QUESITO SCRITTO A
Stabilisca se ciascuna delle affermazioni seguenti concorda con il brano estratto. Risponda sì o no e citi alla lettera le parole del brano che lo decidono:
(i) Leonhard Frank e Kortner erano scettici.
(ii) Il discorso di Thomas Mann menzionato fu tenuto a New York.
(iii) Le persone che premono sul confine californiano sono soprattutto uomini adulti.

BRANO ESTRATTO
^^^^
1.
«Un fascismo americano»
e la «Fortezza Europa»
[7.2.42] La sera KLINE, che ha fatto con Steinbeck un film sul Messico (musica Eisler). Ritiene che ci si possa aspettare una certa resistenza al fascismo da parte della mentalità democratica degli americani. Leonhard Frank e Kortner erano scettici. Ora, senz’altro è fuor di dubbio che qui esiste qualcosa come un «comportamento democratico», probabilmente perché l’intera società è stata improvvisata, non c’è stato il feudalesimo, il militarismo era superfluo. Ciò significa però soltanto che qui la lotta di classe si svolge senza affettazioni salottiere, cioè il vincitore si astiene dal dimostrare oltre tutto alla vittima il suo disprezzo aggrottando le sopracciglia e il profitto viene buttato via in maniera rozza. Un fascismo americano terrebbe conto di queste forme, o meglio mancanze di forma, ed entro questi limiti sarebbe democratico alla maniera americana.
Con questa considerazione, Bertolt Brecht, esule negli Stati Uniti e attento osservatore della realtà politica di quel Paese, non soltanto del mondo degli esuli, ipotizzava che quel Paese avrebbe potuto imboccare una strada sua propria verso una forma di fascismo quantunque con esteriori e vuote ‘forme’ democratiche. Presidente era ancora Roosevelt, gli Usa erano – da meno di due mesi – in guerra con il Giappone e la Germania.
Un osservatore attento però poteva cogliere aspetti della realtà velati dalla propaganda e dall’impegno bellico. Per esempio l’esistenza di correnti di opinione, anche ben rappresentate nei vertici militari (il generale Patton, ad esempio) che consideravano – come osservò Thomas Mann in un celebre discorso tenuto a Hollywood nel giugno 1948 – follia combattere al fianco della Russia contro la Germania anziché fare il contrario: al fianco della Germania contro la Russia. L’esistenza di tali correnti d’opinione e gruppi di pressione era ben nota anche nella Germania nazista. Ne parlò in un efficace romanzo popolare lo scrittore britannico Ken Follett (Notte sull’acqua). Il maccarthismo, in conseguenza del quale Mann, Moses Finley e tanti altri lasciarono gli Stati Uniti, fu un altro segnale.
Ma oggi la questione è diventata di dominio comune. Col rischio che un ‘buon’ fascismo – in quanto americano! – venga deglutito e metabolizzato anche dalla felix Europa, impotente e subalterna come potenza sullo scacchiere mondiale.
Ma veniamo alla cronaca.
Cronaca del 29 aprile 2018. Dal Messico, masse di persone premono sul confine californiano, nel vano tentativo di entrare negli Usa: sono soprattutto donne e minori. In contemporanea, il presidente Donald Trump tiene un comizio a San Diego, nel Sud della California, a ridosso del confine messicano. E urla: «Fanno tutto questo casino [lui parla così, come quando vantò, in campagna elettorale, i suoi genitali] per entrare da noi!». La folla che lo ascolta, di rimando, lo incita ululando imperativamente: «Fai il muro!».
^^^^
DATI DELL'ESERCIZIO
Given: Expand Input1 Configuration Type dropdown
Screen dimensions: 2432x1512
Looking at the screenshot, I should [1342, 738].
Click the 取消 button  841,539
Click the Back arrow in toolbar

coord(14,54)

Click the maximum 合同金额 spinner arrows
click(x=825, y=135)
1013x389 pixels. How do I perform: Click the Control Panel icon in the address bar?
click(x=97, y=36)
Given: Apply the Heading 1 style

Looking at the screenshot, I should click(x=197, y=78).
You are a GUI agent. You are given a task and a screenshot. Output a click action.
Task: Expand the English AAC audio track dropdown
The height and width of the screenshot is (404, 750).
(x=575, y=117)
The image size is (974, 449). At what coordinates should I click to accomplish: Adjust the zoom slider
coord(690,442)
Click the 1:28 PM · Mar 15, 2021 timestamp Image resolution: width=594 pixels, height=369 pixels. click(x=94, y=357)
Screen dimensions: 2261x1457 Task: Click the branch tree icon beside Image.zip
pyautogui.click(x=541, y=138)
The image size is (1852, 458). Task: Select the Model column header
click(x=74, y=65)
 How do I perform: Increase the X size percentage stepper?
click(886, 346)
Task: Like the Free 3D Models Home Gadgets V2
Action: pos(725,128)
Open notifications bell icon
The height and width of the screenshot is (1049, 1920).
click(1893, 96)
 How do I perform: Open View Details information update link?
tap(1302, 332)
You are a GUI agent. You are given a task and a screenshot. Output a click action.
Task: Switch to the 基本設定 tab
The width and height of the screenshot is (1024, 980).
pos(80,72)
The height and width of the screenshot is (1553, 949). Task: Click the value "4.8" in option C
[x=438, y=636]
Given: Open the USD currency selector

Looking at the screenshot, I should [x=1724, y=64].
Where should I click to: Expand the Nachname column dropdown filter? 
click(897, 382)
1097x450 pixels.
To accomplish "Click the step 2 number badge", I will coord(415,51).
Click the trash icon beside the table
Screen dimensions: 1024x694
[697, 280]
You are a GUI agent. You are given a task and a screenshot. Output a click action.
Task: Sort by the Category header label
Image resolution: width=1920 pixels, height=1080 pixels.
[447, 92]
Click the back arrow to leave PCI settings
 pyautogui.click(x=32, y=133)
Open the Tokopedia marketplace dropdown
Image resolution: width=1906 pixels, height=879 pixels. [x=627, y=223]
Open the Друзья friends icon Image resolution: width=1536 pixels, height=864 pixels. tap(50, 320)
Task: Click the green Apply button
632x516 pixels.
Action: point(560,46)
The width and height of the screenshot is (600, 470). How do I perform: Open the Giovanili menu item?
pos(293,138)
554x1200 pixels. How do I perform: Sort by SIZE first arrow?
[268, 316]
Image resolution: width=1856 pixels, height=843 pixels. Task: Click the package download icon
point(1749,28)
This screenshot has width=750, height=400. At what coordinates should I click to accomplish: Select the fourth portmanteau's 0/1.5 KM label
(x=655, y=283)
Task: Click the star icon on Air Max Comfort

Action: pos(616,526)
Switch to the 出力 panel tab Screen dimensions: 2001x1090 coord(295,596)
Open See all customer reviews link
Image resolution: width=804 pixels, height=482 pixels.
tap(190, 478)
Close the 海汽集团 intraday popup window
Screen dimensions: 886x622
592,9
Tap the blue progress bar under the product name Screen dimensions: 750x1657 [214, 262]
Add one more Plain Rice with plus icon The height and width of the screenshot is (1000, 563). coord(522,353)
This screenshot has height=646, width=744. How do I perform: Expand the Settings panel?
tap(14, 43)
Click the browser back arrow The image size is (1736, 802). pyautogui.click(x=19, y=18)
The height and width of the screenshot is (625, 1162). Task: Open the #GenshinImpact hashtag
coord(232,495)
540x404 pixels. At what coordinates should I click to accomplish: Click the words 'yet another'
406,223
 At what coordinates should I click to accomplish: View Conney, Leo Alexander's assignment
^^^^
QUESITO SCRITTO B
Trascriva parola per parola le righe dei record, partendo dalla prima e fermandosi dopo quella che contiene "tap(1302, 332)", compresa.

RISPOSTA COMPLETA A
(i) Sì: «Leonhard Frank e Kortner erano scettici.»
(ii) No: «in un celebre discorso tenuto a Hollywood nel giugno 1948»
(iii) No: «sono soprattutto donne e minori»

RISPOSTA COMPLETA B
Given: Expand Input1 Configuration Type dropdown
Screen dimensions: 2432x1512
Looking at the screenshot, I should [1342, 738].
Click the 取消 button  841,539
Click the Back arrow in toolbar

coord(14,54)

Click the maximum 合同金额 spinner arrows
click(x=825, y=135)
1013x389 pixels. How do I perform: Click the Control Panel icon in the address bar?
click(x=97, y=36)
Given: Apply the Heading 1 style

Looking at the screenshot, I should click(x=197, y=78).
You are a GUI agent. You are given a task and a screenshot. Output a click action.
Task: Expand the English AAC audio track dropdown
The height and width of the screenshot is (404, 750).
(x=575, y=117)
The image size is (974, 449). At what coordinates should I click to accomplish: Adjust the zoom slider
coord(690,442)
Click the 1:28 PM · Mar 15, 2021 timestamp Image resolution: width=594 pixels, height=369 pixels. click(x=94, y=357)
Screen dimensions: 2261x1457 Task: Click the branch tree icon beside Image.zip
pyautogui.click(x=541, y=138)
The image size is (1852, 458). Task: Select the Model column header
click(x=74, y=65)
 How do I perform: Increase the X size percentage stepper?
click(886, 346)
Task: Like the Free 3D Models Home Gadgets V2
Action: pos(725,128)
Open notifications bell icon
The height and width of the screenshot is (1049, 1920).
click(1893, 96)
 How do I perform: Open View Details information update link?
tap(1302, 332)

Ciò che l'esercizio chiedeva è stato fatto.